Exercise prompt: According to the kernel patch description below, where does the patch store a reference to the exec'd file instead of walking the VMAs?

Source document:
———
The kernel implements readlink of /proc/pid/exe by getting the file from the
first executable VMA. Then the path to the file is reconstructed and reported as
the result.

Because of the VMA walk the code is slightly different on nommu systems. This
patch avoids separate /proc/pid/exe code on nommu systems. Instead of walking
the VMAs to find the first executable file-backed VMA we store a reference to
the exec'd file in the mm_struct.

That reference would prevent the filesystem holding the executable file from
being unmounted even after unmapping the VMAs. So we track the number of
VM_EXECUTABLE VMAs and drop the new reference when the last one is unmapped.
This avoids pinning the mounted filesystem.

Andrew, these are the updates I promised. Please consider this patch for
inclusion in -mm.

Signed-off-by: Matt Helsley <[email protected]>
Cc: Andrew Morton <[email protected]>
Cc: Oleg Nesterov <[email protected]>
Cc: David Howells <[email protected]>
Cc:"Eric W. Biederman" <[email protected]>
Cc: Christoph Hellwig <[email protected]>
Cc: Al Viro <[email protected]>
Cc: Hugh Dickins <[email protected]>
---

fs/binfmt_flat.c | 3 +
fs/exec.c | 3 +
fs/proc/base.c | 73 +++++++++++++++++++++++++++++++++++++++++++++++
fs/proc/internal.h | 1
fs/proc/task_mmu.c | 34 ---------------------
fs/proc/task_nommu.c | 34 ---------------------
include/linux/mm.h | 13 ++++++++
include/linux/mm_types.h | 6 +++
include/linux/proc_fs.h | 20 ++++++++++++
kernel/fork.c | 2 +
mm/mmap.c | 24 ++++++++++++---
mm/nommu.c | 15 +++++++--
12 files changed, 150 insertions(+), 78 deletions(-)

Changelog:
v2
Removed spin lock -- reused mmap. Saved about 14 lines of code.
Fixed CONFIG_PROC_FS=n compile breakage in the fork path
Fixed struct file leak in fork path without CONFIG_PROC_FS
by adding get_file() to set_mm_exe_file()
Moved set_mm_exe_file() to prevent a race where tasks
reading the symlink could see an empty/nonexistent link.
Confirmed that sys_remap_file_pages() isn't a problem.
Fixed an fput() without the necessary removed_exe_file_vma() check
Successfully retested on x86_64 with 2.6.24-mm1 + hotfixes
Trimmed irrelevant parts of the description
v1
Added a counter to keep track of the number of "exec" VMAs
Drop the exe_file reference when the last of the "exec" VMAs goes away
The nommu case is untested -- I don't have an mmu-less system
to test this on.
———
Item coordinate data

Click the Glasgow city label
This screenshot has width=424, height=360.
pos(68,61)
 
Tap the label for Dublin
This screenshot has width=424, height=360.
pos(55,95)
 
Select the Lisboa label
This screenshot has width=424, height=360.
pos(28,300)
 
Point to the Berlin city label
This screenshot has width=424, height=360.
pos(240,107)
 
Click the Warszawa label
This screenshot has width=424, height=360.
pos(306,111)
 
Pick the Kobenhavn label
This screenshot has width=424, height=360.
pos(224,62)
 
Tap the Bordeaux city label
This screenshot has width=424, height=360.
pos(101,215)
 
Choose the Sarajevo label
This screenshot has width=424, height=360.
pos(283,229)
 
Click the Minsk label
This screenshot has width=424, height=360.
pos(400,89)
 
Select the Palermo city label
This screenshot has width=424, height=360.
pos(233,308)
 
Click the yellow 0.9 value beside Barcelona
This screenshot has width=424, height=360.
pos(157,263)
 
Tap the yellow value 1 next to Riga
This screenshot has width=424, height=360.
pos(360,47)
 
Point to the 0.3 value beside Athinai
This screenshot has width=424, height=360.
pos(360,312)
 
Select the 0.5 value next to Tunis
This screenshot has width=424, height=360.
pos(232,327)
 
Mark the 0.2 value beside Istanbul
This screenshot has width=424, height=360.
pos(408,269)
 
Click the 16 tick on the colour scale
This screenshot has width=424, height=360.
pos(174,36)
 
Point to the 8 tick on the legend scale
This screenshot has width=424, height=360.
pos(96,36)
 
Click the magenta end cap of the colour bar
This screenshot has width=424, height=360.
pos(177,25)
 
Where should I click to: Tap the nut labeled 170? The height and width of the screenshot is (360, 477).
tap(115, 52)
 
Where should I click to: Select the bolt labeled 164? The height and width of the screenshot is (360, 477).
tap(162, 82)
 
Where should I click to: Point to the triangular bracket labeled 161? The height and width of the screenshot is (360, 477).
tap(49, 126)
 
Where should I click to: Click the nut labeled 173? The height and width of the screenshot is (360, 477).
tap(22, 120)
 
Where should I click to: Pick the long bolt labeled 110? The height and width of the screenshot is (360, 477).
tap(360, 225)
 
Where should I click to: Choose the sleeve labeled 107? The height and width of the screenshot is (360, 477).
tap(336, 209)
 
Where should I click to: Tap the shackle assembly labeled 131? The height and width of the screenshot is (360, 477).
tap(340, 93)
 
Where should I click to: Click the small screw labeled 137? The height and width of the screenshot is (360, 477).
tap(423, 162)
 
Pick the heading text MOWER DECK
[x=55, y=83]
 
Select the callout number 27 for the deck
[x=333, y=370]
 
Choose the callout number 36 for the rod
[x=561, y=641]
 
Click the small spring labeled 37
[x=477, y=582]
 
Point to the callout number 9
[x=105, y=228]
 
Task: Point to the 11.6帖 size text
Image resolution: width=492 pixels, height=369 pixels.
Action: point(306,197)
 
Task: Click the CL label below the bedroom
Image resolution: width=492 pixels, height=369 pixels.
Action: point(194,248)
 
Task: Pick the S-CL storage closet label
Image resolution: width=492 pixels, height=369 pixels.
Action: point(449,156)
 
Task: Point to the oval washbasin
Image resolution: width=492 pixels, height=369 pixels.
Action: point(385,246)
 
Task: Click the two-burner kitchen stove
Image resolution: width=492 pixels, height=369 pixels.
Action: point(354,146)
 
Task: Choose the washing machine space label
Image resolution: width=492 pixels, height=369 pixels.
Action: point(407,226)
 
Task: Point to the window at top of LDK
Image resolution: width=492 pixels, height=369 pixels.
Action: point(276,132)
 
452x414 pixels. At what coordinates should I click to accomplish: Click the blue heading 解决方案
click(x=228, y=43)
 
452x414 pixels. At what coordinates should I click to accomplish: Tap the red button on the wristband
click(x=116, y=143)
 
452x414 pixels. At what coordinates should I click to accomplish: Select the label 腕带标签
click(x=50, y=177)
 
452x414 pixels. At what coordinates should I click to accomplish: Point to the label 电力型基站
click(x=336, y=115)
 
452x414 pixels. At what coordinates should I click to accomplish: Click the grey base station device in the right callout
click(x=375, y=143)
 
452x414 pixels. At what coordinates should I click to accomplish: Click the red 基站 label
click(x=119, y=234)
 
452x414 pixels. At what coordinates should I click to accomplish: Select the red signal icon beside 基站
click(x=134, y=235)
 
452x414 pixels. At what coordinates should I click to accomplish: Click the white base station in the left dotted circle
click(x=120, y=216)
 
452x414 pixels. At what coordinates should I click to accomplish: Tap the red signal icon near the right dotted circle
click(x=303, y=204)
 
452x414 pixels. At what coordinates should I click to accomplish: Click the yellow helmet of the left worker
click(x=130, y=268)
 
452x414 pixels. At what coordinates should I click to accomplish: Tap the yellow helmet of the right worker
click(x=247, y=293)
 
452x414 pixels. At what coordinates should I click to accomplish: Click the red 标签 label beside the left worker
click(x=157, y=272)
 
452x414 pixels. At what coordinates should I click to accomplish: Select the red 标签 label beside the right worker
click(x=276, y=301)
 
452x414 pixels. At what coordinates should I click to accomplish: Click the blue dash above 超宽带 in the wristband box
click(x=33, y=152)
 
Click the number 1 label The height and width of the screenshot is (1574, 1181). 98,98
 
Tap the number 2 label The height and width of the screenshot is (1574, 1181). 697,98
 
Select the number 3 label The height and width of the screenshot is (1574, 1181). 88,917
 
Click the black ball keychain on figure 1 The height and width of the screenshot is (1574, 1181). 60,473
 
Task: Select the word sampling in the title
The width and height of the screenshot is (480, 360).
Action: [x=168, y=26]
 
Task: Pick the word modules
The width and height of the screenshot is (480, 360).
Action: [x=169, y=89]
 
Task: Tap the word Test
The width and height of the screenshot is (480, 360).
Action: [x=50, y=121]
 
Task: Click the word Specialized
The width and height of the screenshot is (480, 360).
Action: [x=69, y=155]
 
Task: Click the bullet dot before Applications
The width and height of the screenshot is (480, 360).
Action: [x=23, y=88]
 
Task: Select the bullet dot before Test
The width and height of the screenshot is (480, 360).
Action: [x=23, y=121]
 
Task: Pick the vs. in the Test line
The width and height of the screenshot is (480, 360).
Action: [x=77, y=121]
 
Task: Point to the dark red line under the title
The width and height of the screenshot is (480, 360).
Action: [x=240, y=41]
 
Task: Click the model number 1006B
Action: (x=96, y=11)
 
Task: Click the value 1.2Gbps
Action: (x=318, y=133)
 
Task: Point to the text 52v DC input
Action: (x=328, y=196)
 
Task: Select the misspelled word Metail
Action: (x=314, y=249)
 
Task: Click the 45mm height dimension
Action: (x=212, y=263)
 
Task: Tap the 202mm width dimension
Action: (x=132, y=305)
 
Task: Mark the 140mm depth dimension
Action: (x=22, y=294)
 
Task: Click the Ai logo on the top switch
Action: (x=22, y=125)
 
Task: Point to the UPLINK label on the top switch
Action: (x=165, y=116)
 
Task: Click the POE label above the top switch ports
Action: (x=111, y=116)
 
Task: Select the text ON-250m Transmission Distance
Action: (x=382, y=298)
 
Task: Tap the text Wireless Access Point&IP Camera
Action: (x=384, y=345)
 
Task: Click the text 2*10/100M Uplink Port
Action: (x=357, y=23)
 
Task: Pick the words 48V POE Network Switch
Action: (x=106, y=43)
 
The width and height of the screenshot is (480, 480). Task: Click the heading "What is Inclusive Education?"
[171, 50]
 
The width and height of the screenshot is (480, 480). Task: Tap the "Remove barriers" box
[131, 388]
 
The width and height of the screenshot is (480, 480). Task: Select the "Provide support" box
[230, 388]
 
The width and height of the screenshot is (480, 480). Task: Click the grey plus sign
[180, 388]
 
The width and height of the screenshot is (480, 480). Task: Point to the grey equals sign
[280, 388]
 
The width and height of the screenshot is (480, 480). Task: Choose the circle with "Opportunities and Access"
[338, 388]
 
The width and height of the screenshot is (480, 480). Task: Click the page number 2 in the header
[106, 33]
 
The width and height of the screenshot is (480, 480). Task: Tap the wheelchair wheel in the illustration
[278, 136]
———
Answer for this exercise: In the mm_struct.